Just a few weeks ago, UEFA were tentatively penciling in a Champions League final for late June in hopes that we could still finish the 2019-20 season before the usual June 30th deadline. Now, with the COVID-19 pandemic still in its early stages in much (if not all?) of Europe, it seems clear that we’ll be lucky to get a Champions League final at all this year.
Given all the contractual, legal, and sporting considerations involved in the very top levels of the professional game, it also seems clear that the only reasonable solution is to keep delaying the season until it is deemed safe to play, and then adjust the calendar(s) for subsequent season(s) — shortening where possible and cancelling frivolous competitions like the League Cup.
That seems to be the latest thinking over at UEFA as well, with reports this weekend talking about the latest contingency plan that would stretch the current season into August, two months past the usual June 30 deadline (around which practically all contracts in football are created). But, figuring out how to deal with a two-month extension is probably still more feasible than simply annulling the previous nine months and cancelling the remaining two.
“There is the possibility of ending this season at the start of the next, which would then be delayed and begin later.”

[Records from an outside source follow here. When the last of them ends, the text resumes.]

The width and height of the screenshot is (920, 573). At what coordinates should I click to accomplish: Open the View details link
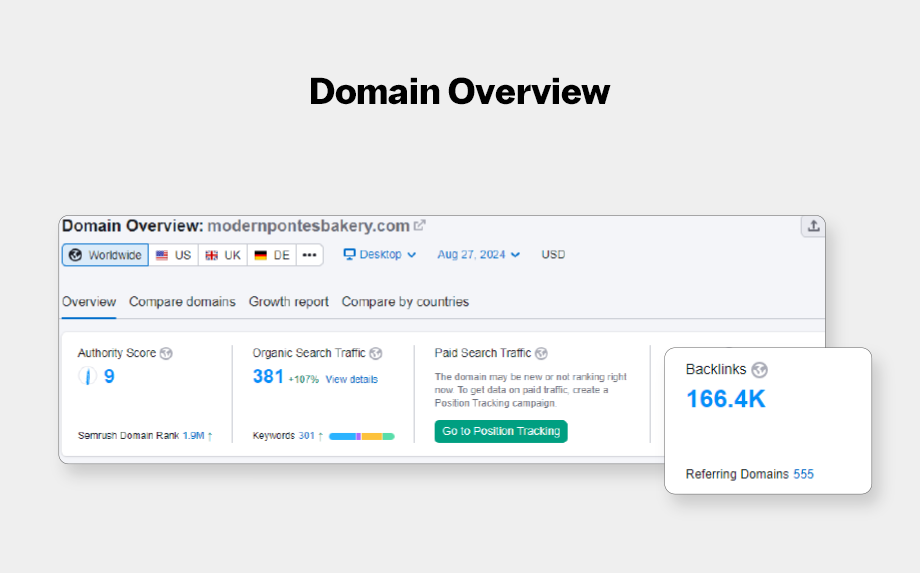click(x=351, y=380)
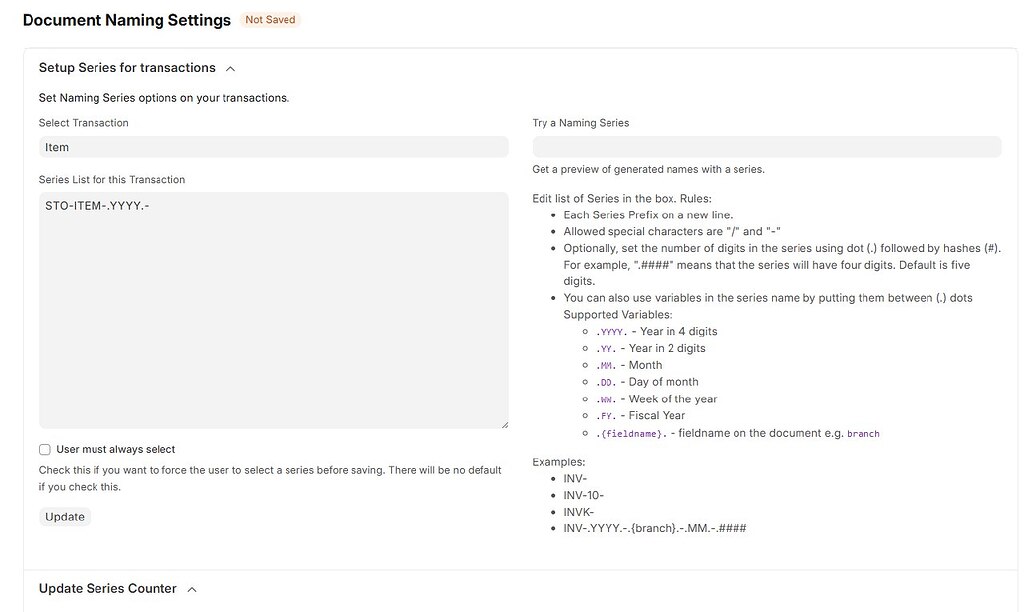Check the box forcing series selection before saving
The width and height of the screenshot is (1024, 612).
coord(44,450)

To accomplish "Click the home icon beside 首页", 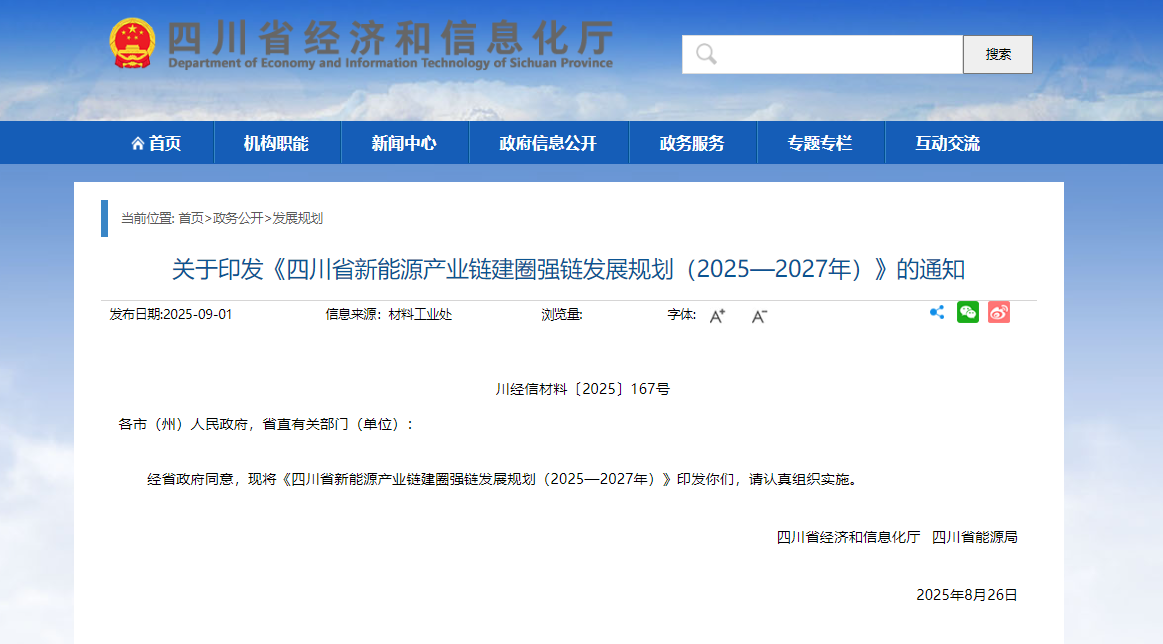I will point(138,142).
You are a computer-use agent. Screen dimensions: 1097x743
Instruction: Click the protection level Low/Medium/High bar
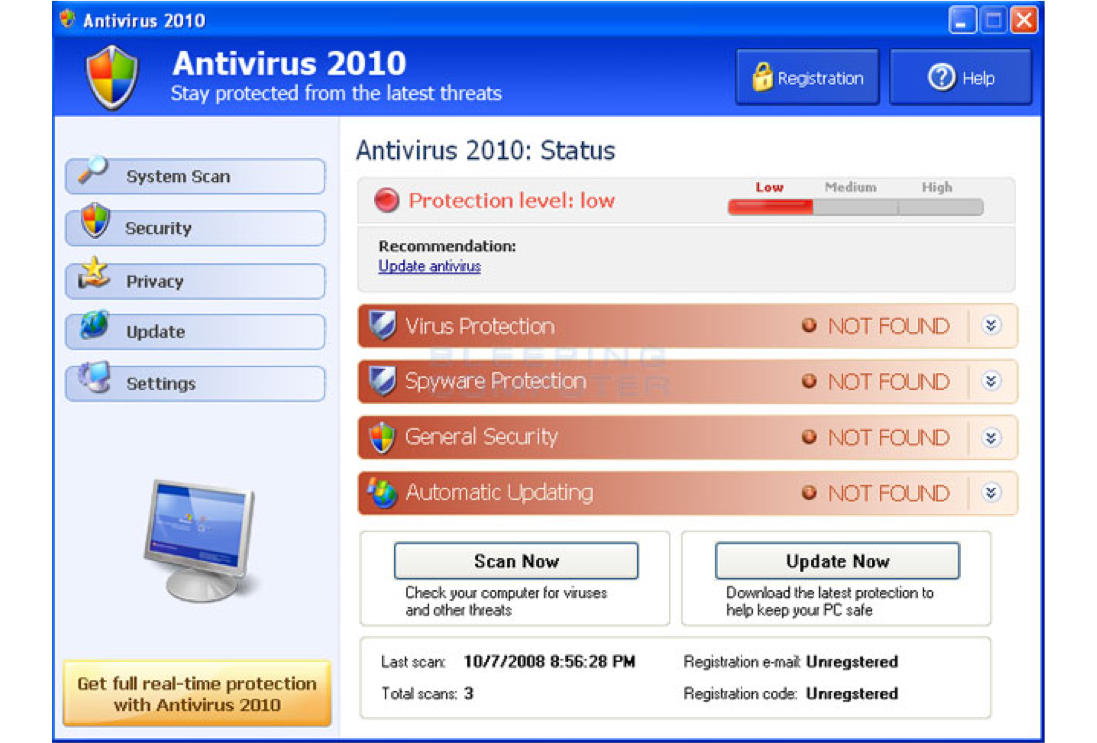pyautogui.click(x=855, y=207)
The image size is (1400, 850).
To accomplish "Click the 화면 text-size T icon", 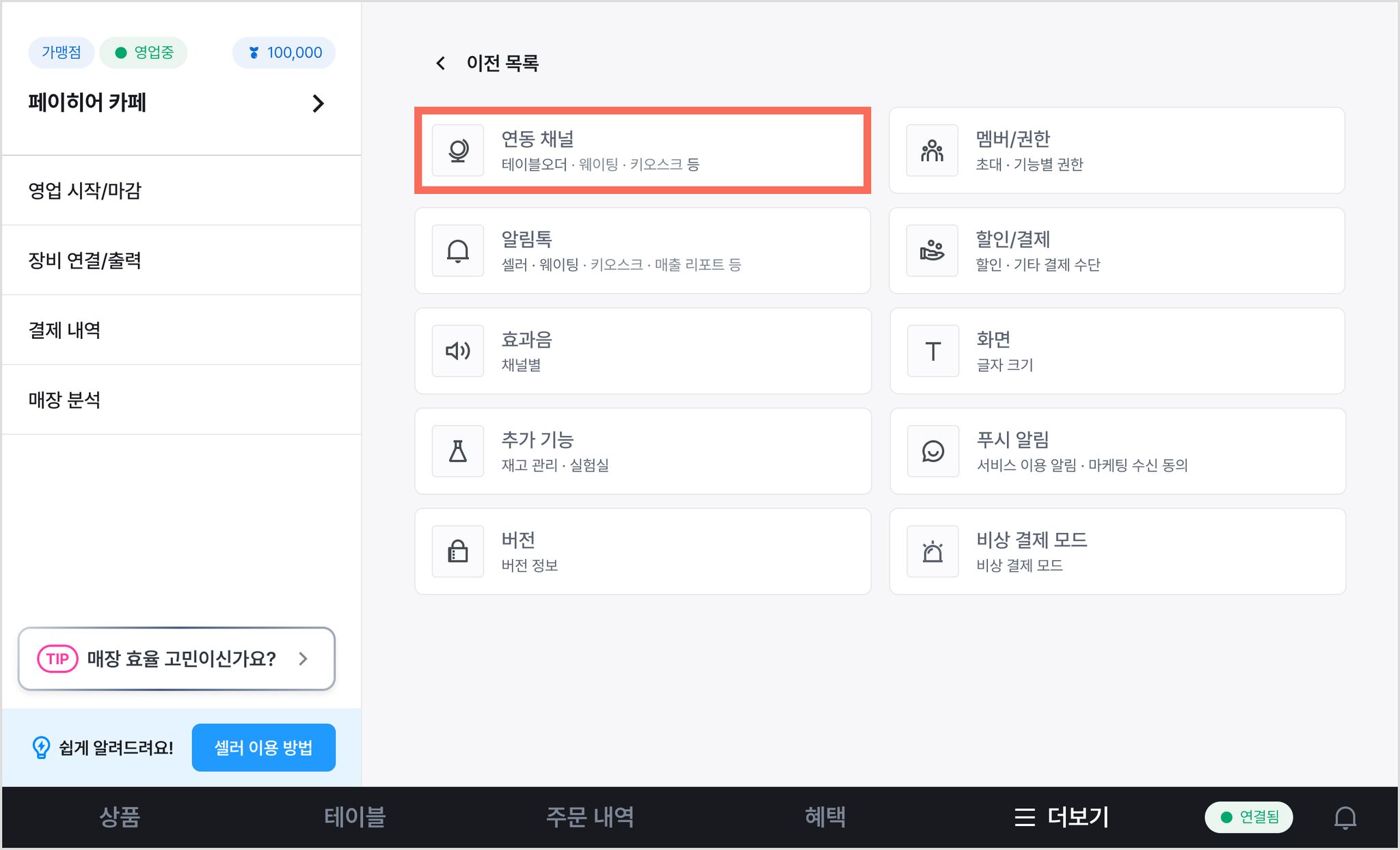I will pyautogui.click(x=932, y=351).
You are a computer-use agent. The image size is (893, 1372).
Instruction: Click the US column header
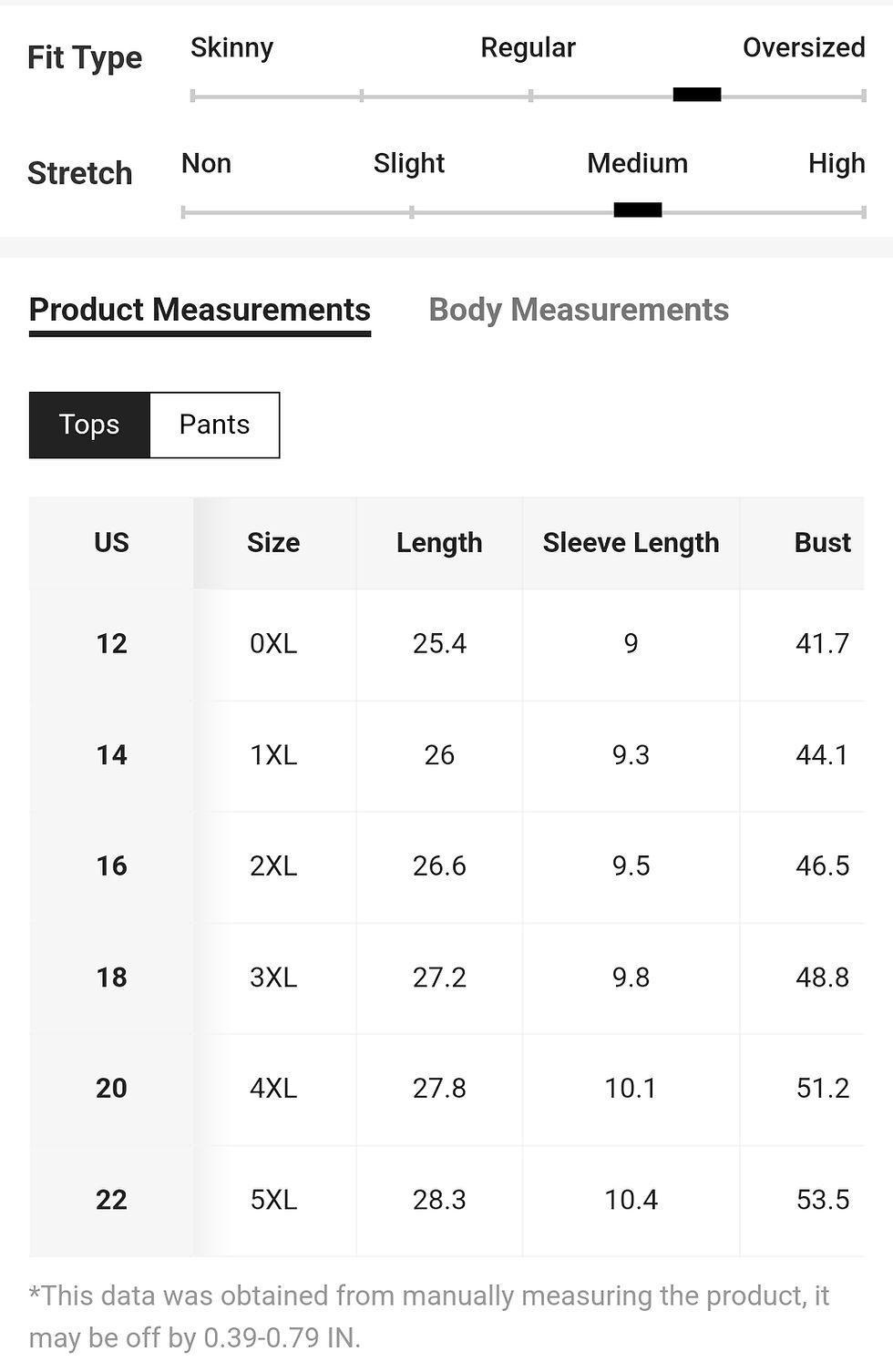pyautogui.click(x=111, y=543)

-Alexander Ceferin; UEFA president; source: La Repubblica via Times
As reported by The Times, this contingency, which is one of several under discussion and consideration in what is very much a fluid situation with an unknown but clearly moving target, would involve starting next season with a reduced calendar in September. It’s not clear how long of a break we’d get between the two seasons (if any), or when a transfer window would be conducted — or if we’d just keep it an open market all the way through January as one report suggested last week.
“I don’t see why there should not be a flexible approach by everyone to finish this season in the proper manner no matter how long it takes. Domestically there is a lot of money at stake which would have a massive impact for the game — we’re talking about three-quarters of a billion pounds in TV money.”
-Gordon Taylor; PFA chief: source: Times
One thing we can all definitely agree on, is that a flexible approach will be needed from all. From the teams, from the money-men, from the fans, and the players themselves, who could face the prospect of having to play, train, and live behind closed doors for a period while the matches are conducted without live audiences.
Things won’t be normal for a while, and that will require concessions from us all.